Start of DATASET CONTENT
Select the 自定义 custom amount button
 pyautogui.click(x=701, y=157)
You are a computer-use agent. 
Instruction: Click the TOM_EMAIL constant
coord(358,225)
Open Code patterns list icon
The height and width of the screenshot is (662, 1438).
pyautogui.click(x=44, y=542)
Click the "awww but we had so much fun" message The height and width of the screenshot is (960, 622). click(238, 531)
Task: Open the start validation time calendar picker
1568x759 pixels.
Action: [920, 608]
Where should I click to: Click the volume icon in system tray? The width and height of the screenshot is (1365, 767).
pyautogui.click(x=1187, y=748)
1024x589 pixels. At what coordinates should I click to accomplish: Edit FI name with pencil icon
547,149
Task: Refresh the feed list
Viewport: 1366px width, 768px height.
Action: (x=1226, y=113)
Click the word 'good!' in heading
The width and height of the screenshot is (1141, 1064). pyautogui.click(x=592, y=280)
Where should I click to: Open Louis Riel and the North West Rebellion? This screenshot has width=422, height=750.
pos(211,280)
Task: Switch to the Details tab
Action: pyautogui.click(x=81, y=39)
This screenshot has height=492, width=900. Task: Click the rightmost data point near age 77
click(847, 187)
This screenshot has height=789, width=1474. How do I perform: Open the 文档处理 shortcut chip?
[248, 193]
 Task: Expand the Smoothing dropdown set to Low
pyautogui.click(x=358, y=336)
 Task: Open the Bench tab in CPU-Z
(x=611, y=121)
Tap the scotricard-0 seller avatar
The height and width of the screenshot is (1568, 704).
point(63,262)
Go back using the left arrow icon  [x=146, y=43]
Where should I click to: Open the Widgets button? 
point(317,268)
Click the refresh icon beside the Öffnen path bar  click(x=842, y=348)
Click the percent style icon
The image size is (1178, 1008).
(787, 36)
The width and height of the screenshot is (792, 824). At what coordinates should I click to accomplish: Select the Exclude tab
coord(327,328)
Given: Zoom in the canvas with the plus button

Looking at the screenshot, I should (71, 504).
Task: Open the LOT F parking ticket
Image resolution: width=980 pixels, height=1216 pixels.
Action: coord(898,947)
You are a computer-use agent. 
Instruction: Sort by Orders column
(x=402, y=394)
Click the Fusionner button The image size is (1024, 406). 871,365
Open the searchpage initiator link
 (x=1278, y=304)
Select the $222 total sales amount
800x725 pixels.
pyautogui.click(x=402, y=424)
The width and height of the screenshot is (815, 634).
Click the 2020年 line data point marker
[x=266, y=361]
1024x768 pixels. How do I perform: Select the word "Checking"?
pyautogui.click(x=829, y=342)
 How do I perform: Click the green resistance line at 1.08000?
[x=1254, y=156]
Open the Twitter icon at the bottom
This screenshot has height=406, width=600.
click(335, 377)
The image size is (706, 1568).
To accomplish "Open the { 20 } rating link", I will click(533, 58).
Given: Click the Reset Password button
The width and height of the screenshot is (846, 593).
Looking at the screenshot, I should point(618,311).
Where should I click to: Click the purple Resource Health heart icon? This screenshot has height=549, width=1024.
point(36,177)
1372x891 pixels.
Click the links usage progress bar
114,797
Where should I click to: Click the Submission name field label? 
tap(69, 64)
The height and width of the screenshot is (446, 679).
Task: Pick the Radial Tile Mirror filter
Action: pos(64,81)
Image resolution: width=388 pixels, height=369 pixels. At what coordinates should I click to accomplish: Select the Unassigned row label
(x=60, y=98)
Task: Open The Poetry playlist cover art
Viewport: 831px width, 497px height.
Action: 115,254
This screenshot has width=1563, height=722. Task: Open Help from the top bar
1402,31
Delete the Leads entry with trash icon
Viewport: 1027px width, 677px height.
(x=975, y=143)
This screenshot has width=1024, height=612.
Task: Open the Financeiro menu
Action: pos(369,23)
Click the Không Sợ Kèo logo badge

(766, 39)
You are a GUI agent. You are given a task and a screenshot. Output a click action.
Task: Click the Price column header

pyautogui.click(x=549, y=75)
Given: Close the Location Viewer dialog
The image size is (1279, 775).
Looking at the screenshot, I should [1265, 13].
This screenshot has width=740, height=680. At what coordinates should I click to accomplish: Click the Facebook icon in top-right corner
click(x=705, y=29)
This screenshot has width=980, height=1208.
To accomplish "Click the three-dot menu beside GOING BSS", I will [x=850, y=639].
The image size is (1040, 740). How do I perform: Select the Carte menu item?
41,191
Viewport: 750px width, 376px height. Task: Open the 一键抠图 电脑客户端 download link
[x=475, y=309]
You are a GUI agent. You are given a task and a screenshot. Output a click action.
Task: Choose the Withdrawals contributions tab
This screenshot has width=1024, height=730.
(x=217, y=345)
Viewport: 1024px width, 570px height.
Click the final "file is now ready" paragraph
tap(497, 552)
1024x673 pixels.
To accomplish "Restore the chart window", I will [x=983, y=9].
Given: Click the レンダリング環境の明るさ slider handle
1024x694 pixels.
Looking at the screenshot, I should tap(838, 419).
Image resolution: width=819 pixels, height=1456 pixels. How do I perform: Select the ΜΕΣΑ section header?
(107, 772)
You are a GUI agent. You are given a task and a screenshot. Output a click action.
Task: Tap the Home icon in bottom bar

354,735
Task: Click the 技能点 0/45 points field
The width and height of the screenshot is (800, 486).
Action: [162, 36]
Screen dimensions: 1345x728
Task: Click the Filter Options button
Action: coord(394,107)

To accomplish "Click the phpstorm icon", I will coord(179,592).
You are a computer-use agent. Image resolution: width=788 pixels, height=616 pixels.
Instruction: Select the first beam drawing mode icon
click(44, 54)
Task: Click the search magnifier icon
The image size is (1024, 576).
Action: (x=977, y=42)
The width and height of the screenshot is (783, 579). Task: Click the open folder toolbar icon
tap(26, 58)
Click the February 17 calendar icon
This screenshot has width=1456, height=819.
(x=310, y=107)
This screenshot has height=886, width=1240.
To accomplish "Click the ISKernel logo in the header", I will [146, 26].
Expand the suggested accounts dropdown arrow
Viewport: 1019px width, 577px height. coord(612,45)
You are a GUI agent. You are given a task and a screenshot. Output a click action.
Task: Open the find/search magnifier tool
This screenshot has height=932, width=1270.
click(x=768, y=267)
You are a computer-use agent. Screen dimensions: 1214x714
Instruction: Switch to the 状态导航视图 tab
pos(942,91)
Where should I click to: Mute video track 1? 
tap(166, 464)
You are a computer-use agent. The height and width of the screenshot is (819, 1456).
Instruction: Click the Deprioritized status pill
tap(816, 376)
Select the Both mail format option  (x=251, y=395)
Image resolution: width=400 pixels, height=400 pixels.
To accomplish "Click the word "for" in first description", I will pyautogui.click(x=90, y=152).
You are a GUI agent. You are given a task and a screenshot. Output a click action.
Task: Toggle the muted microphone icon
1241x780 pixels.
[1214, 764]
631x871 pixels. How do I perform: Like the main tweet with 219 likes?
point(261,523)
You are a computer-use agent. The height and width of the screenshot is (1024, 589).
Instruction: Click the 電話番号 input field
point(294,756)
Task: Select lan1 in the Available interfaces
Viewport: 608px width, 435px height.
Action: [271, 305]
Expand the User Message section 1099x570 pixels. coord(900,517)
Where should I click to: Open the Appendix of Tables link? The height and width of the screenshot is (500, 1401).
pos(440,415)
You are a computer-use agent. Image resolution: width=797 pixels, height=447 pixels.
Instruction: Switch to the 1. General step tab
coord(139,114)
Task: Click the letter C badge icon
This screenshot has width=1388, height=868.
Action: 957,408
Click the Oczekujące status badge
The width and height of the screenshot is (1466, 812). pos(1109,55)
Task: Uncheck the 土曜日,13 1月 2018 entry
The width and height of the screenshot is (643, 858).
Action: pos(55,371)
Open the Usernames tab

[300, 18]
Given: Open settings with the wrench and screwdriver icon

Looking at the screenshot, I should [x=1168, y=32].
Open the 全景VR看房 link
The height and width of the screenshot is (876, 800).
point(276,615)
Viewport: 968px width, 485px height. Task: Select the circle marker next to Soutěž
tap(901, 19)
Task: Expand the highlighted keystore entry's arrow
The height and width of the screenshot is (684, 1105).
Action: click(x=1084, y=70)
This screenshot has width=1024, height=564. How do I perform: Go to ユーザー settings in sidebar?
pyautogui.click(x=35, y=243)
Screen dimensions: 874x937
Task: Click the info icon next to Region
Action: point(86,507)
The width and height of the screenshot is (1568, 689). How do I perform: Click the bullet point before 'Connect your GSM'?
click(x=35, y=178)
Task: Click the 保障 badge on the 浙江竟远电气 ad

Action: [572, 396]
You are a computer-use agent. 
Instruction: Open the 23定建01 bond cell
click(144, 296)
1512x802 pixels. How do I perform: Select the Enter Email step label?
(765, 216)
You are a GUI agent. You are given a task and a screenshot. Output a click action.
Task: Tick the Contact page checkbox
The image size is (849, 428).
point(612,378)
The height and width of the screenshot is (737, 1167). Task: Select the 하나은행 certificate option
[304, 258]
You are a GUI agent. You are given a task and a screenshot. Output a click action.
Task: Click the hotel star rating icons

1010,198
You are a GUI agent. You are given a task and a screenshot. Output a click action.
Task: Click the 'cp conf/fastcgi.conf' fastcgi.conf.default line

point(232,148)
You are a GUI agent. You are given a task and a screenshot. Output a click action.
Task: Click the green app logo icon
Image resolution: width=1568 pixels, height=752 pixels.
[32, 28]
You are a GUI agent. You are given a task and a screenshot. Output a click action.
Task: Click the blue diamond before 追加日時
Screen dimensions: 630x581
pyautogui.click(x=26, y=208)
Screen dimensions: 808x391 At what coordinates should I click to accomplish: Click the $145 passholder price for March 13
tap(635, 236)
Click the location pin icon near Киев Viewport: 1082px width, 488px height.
End of DATASET CONTENT
■ AIM OF THE EXERCISE
If a line in the entries above contains "magnifier", report it.

■ REPLY TO THE EXERCISE
Task: Click the search magnifier icon
Task: Open the find/search magnifier tool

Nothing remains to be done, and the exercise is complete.